A incorporação de ferramentas não é algo novo nem exclusivo dos smartphones—e nem dos seres humanos. No entanto, os smartphones transformam nossos corpos de maneiras sem precedentes, conectando-os continuamente à Internet, que funciona como um sistema nervoso digital externo. Essa conexão aumenta a capacidade dos usuários de transmitir, perceber, processar e responder a informações além dos limites de nossos corpos biológicos inatos.

Isso tem implicações importantes para a privacidade e a autonomia dos usuários. Por exemplo, a integração perfeita com smartphones habilitados para a Internet sujeita os usuários a ciclos de feedback contínuos e em tempo real orquestrados por agentes externos. Embora não seja inerentemente negativo, muitas empresas de tecnologia abusam desse recurso, usando algoritmos sofisticados para modificar sutilmente nossos comportamentos e visões de mundo em formas que priorizam seus interesses corporativos, muitas vezes fora do conhecimento consciente dos usuários.

RECUPERAR A AUTONOMIA

Alguns dias após o assalto, David retorna aos Estados Unidos. Ao chegar a Los Angeles, seu objetivo imediato é comprar um novo celular. Depois de deixar suas malas, ele corre para a loja. Essa urgência não se refere apenas à substituição de um aparelho perdido; trata-se de restaurar uma parte essencial de si mesmo, algo que se tornou uma extensão de seu corpo e de sua mente ao longo de anos de uso habitual.

Os smartphones transformaram o que significa ser humano, fazendo com que a computação deixasse de ser uma atividade discreta e se tornasse um estilo de vida para muitos usuários.
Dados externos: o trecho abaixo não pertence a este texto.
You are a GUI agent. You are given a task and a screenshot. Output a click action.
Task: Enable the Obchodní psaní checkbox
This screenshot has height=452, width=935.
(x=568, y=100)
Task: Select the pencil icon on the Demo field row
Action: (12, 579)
As sensações fantasmas de David quando ele está separado de seu celular ilustram como esses dispositivos se tornaram profundamente integrados.

Pessoas caminhando em uma rua de pedestres movimentada olham para seus smartphones.

Em menos de duas décadas, os celulares smartphones se tornaram tão profundamente incorporados à vida cotidiana de muitas pessoas que remodelaram nossos corpos e mentes.

Embora muitos leitores—e usuários assíduos de smartphones—possam achar essa influência preocupante, abandonar nossos dispositivos não é a solução. Nossos celulares oferecem acesso essencial a informações, comunicação e serviços, o que os torna indispensáveis para muitos aspectos da vida cotidiana atual. Em vez disso, os consumidores devem exigir que as empresas de tecnologia priorizem designs centrados no ser humano que nos capacitem e preservem a autonomia, a privacidade e a identidade, em vez de prejudicá-las.

À medida que avançamos nesta era de conectividade generalizada, devemos pensar mais profundamente sobre como esses dispositivos se tornaram extensões duradouras de nossos corpos e mentes. A fronteira entre o corpo e a máquina nunca foi tão tênue; compreender essa dinâmica é fundamental para garantir que os futuros projetos tecnológicos aprimorem nossa humanidade, e não a corroam.